There we were, four people and a dog, in a space not more than six feet square, surrounded by ravening teachers, when —
Wait, I’ll start at the beginning. Or near it, when #2 daughter strolled in with pizza for lunch. As we passed the laminator, I said, “The laminator looks a little off…. Maybe it’s my eyes.” I felt a little silly, and we went on to the breakroom.
The Empress thought she’d adjust the laminator cart, and pushed it a little, at which point the wheel broke and the cart began to topple. She caught the laminator, and called me, and That Man and I got the laminator down onto the floor. I went back to lunch. The Empress and That Man took the wheels off the cart and attempted to put the laminator back onto the once more stable cart.
The fools! They should have called me. Who lifts weights around here?
Anyway, the laminator slipped and part of it broke. I joined back in the fray at this point, and we got it back onto the cart and taped the broken bit onto it. It now makes a high-pitched squeal, a sort of eldritch shriek, whenever anyone uses it. It was in continuous use from 9:45 am to 2:58 pm, with no break except for its own breakage. And by then — but I am getting ahead of myself.
The keening of the laminator was an interesting counterpoint to the screaming of the children. There is a school of thought which holds that it was Mrs. H’s eldest pushing Mrs. P’s youngest around in her stroller at top speed while the baby screamed in terror, that it was this that really started off the mob screaming of the children. I think it may have been the laminator. I know that I was standing there at the computer checking people out, with the screaming of the children, the banshee-like wail of the laminator, and the twelfth repetition of “You Must Remember This” on the stereo, feeling as though I must be getting a little insight into what Hell sounds like.
The Princess and I were just keeping our heads down, scanning pile after pile of posters and trimmers and calendar pieces, when the UPS man came in. He was searching in vain for someone besides us to sign his forms, but had to give in and make his way through the clots of customers. He announced that he had brought Mavalus Tape.
“I know you ladies all want to kiss him,” I called out, “but I’m afraid he’s married!” I was of course referring to the global shortage of Mavalus Tape which has been plaguing us all during this Back to School.
I should have been quiet, though, and not let the word get out.
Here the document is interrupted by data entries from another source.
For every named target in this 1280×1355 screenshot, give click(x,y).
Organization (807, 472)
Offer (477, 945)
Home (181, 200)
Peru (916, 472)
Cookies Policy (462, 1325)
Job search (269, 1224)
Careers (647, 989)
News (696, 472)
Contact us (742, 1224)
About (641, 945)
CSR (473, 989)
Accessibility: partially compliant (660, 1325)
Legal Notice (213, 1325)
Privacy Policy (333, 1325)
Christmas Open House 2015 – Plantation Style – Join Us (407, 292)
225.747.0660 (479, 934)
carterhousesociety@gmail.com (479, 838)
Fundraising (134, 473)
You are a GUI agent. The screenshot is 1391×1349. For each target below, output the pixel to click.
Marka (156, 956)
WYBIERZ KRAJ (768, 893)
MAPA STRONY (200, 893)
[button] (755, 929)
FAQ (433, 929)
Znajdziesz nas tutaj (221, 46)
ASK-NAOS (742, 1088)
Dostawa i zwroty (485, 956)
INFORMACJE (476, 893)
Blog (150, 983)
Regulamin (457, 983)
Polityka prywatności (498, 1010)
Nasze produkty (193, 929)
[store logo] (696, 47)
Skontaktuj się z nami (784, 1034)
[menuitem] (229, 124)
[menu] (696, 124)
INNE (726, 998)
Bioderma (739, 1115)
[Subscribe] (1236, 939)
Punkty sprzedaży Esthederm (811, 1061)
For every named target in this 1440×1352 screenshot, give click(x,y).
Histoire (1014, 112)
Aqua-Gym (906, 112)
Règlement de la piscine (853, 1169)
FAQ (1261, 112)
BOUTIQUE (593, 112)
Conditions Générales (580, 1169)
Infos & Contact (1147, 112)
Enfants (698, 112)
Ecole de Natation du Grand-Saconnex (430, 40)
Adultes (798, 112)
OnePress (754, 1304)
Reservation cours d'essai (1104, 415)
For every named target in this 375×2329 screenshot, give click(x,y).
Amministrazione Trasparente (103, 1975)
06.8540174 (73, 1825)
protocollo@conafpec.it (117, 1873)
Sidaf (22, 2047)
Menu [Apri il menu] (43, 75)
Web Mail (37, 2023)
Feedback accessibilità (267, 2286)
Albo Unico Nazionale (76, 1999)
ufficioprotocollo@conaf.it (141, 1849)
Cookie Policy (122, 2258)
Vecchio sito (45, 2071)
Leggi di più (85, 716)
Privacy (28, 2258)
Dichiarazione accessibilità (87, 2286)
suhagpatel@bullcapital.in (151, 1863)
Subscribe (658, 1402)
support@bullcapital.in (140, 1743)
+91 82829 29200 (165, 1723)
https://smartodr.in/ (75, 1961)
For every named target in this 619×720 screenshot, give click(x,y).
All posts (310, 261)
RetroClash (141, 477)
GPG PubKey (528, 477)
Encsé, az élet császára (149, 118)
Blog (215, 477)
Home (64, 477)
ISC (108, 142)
We were inundated with people wanting Mavalus Tape. The lines grew longer. I was just keying in six rolls for Mrs. S when the South computer quit responding.
The Princess had stepped back from her computer for a breather, so I hopped across to the North machine and typed in the magic code MAV1001. Nothing. The screens of both machines remained frozen.
We restarted the computers. I tried to come up with snappy repartee to distract the customers from the ever-lengthening lines of teachers slavering over the prospect of Mavalus Tape at last. The machines got back up and running — and still did not work. The Empress and That Man fled to the back to check with the mothership. The Princess and I smiled inanely and shoved games at people in a further attempt to distract them. Then the word came from headquarters — the server had crashed.
The Princess and I started in with manual tickets. Most people had dozens of items, so we were writing it all and calculating and refusing to meet anyone’s eyes. The Empress and That Man were reinstalling the system in the back room.
At last the computers came back up. That Man and The Empress returned to the front lines, along with The Dog. The lines shrank. The marathon laminator left and took some of the children with her. The Princess, The Empress, and I repaired to the break room, leaving That Man and The Dog to hold off the hordes, and recruited our strength with slugs of iced tea.
By the time the Poster Queen arrived after her day at the school where she teaches, things were back to normal. Or what passes for normal in August.
Except for the high-pitched whine of the laminator.